* [Source document]:
= Beginning of Section =
The Subdudes, |
Behind the Levee
(Back Porch/Virgin, 2006)
In the magical place where laid-back R&B intersects with Cajun exuberance, the Subdudes concoct a brand of American music that aims to sooth the soul and move the feet.
Behind the Levee, the Subdudes' sixth studio album, launches with a pair of terrific songs. "Papa Dukie & the Mud People" combines a Motown-influenced melody and horn breaks with accordion and wah-wah guitar to create an infectious track that's sure to have folks heading for the dance floor. "Next to Me" slows the pace, a soulful ballad that recalls Al Green's "Let's Stay Together" heyday. It's a wonderful start that will have listeners looking forward to a full 10 tracks of exceptional music. But it's not to be.
Clocking in at less than 150 seconds, "No Vacancy," the album's third track, feels fragmentary and is where Behind the Levee begins to falter. The interplay between the vocals, guitar and accordion is lovely but the percussion is terribly flat. The cardboard-sounding snare, falling behind the beat, is too far forward in the mix -- a strong song that loses much of its potential due to some poor production choices. Unfortunately the next track, a starry-eyed ballad of social injustice that might have made a great closer to the album, is a bit lost at this point in the disc, lacking the energy to rebound from the faults of "No Vacancy."
= End of Section =
* [Collected material]:
= Beginning of Section =
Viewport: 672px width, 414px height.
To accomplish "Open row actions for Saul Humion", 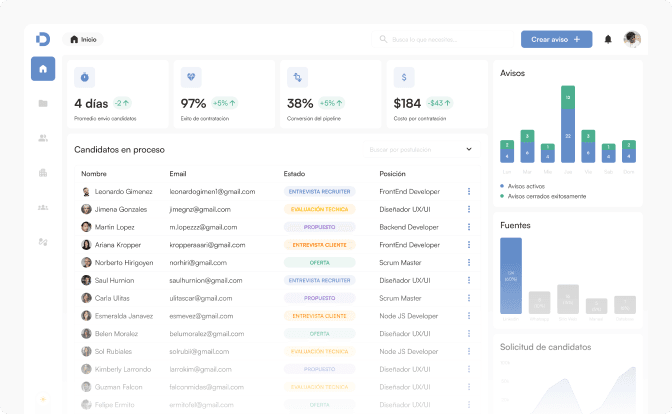I will pos(468,280).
= End of Section =
* [Brief 1]: According to the review of Behind the Levee, why does "No Vacancy" lose much of its potential? Answer in one to three sentences.
* [Brief 2]: From the review of Behind the Levee, extract the passage between "The Subdudes, |" and "it's not to be.", inclusive.

* [Answer area 1]: It loses much of its potential because of poor production choices. The percussion is terribly flat, and the cardboard-sounding snare falls behind the beat and sits too far forward in the mix.

* [Answer area 2]:
The Subdudes, |
Behind the Levee
(Back Porch/Virgin, 2006)
In the magical place where laid-back R&B intersects with Cajun exuberance, the Subdudes concoct a brand of American music that aims to sooth the soul and move the feet.
Behind the Levee, the Subdudes' sixth studio album, launches with a pair of terrific songs. "Papa Dukie & the Mud People" combines a Motown-influenced melody and horn breaks with accordion and wah-wah guitar to create an infectious track that's sure to have folks heading for the dance floor. "Next to Me" slows the pace, a soulful ballad that recalls Al Green's "Let's Stay Together" heyday. It's a wonderful start that will have listeners looking forward to a full 10 tracks of exceptional music. But it's not to be.